Please write out the announcement below on the ACGME's new standards for residents in full, word for word.

» **EXCERPT PROVIDED**
_ _ _ _

The Accreditation Council for Graduate Medical Education (ACGME) Board of Directors has approved a set of requirements that are a comprehensive approach to patient care, quality improvement, supervision, professionalism, transitions in care, and resident well-being. Included are graduated standards for duty hours for the nation's 111,000 residents training in ACGME accredited teaching institutions. The new standards will go into effect in July 2011.

The requirements for doctors-in-training are a comprehensive package of interrelated standards designed to better match residents' levels of experience and emerging competencies, advancing both graduate medical education and safe quality patient care in the nation's teaching hospitals.

A 16-member ACGME task force represented leading specialists in medical education, patient safety and clinical care including 12 physicians with extensive experience in graduate medical education programs, three residents and a public representative with extensive experience in evaluating health care related issues developed proposed standards for the ACGME Board. The group's co-chairs were E. Stephen Amis, MD, chair of the Council of Review Committees, a group made up of the chairs of the Residency Review Committees that review residency programs in the various specialties, and university chair of the Department of Radiology at Albert Einstein College of Medicine and Montefiore Medical Center in New York, and Susan H. Day, MD, outgoing chair of the ACGME Board of Directors and chair of the Department of Ophthalmology at California Pacific Medical Center, San Francisco.

"These new standards are a cohesive whole," noted Thomas Nasca, MD, MACP, chief executive officer of ACGME and vice chair of the ACGME task force that developed the standards. "Implementing them will require small change in some programs and large changes in others, all with the goals of ensuring patient safety, that the next generations of physicians are well-trained to serve the public and that residents receive their training in a humanistic learning environment."

_ _ _ _

» **INFORMATION SUPPLIED**

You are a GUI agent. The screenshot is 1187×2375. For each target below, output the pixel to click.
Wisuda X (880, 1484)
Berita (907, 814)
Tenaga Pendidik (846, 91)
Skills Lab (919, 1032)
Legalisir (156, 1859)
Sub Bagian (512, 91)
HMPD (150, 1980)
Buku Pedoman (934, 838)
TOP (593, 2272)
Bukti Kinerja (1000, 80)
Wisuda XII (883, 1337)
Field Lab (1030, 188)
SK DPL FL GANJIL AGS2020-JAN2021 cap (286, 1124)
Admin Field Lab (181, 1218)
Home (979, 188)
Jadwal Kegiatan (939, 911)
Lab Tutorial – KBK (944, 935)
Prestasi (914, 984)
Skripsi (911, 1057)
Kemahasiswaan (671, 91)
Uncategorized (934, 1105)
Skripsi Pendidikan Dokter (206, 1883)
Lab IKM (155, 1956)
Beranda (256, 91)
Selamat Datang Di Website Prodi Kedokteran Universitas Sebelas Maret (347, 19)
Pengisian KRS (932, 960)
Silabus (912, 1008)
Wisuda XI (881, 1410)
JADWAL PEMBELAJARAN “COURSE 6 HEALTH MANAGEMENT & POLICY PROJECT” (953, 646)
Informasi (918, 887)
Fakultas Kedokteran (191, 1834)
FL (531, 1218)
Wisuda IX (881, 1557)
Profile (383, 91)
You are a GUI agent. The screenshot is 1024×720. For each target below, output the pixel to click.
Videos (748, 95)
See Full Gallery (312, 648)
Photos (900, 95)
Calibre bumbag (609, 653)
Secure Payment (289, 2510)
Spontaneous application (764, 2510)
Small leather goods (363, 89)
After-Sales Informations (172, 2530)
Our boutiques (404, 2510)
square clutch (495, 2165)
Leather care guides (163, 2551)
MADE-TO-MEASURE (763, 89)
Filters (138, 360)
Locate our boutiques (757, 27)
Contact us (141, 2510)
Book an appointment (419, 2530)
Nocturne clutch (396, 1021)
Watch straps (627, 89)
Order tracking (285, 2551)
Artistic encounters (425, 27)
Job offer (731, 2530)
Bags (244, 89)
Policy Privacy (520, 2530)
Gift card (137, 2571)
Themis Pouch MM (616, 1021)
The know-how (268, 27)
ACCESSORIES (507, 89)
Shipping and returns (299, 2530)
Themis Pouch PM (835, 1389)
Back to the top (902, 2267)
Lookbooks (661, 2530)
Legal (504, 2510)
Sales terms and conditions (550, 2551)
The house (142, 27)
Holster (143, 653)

_ _ _ _

» **SOLUTION**
The Accreditation Council for Graduate Medical Education (ACGME) Board of Directors has approved a set of requirements that are a comprehensive approach to patient care, quality improvement, supervision, professionalism, transitions in care, and resident well-being. Included are graduated standards for duty hours for the nation's 111,000 residents training in ACGME accredited teaching institutions. The new standards will go into effect in July 2011.

The requirements for doctors-in-training are a comprehensive package of interrelated standards designed to better match residents' levels of experience and emerging competencies, advancing both graduate medical education and safe quality patient care in the nation's teaching hospitals.

A 16-member ACGME task force represented leading specialists in medical education, patient safety and clinical care including 12 physicians with extensive experience in graduate medical education programs, three residents and a public representative with extensive experience in evaluating health care related issues developed proposed standards for the ACGME Board. The group's co-chairs were E. Stephen Amis, MD, chair of the Council of Review Committees, a group made up of the chairs of the Residency Review Committees that review residency programs in the various specialties, and university chair of the Department of Radiology at Albert Einstein College of Medicine and Montefiore Medical Center in New York, and Susan H. Day, MD, outgoing chair of the ACGME Board of Directors and chair of the Department of Ophthalmology at California Pacific Medical Center, San Francisco.

"These new standards are a cohesive whole," noted Thomas Nasca, MD, MACP, chief executive officer of ACGME and vice chair of the ACGME task force that developed the standards. "Implementing them will require small change in some programs and large changes in others, all with the goals of ensuring patient safety, that the next generations of physicians are well-trained to serve the public and that residents receive their training in a humanistic learning environment."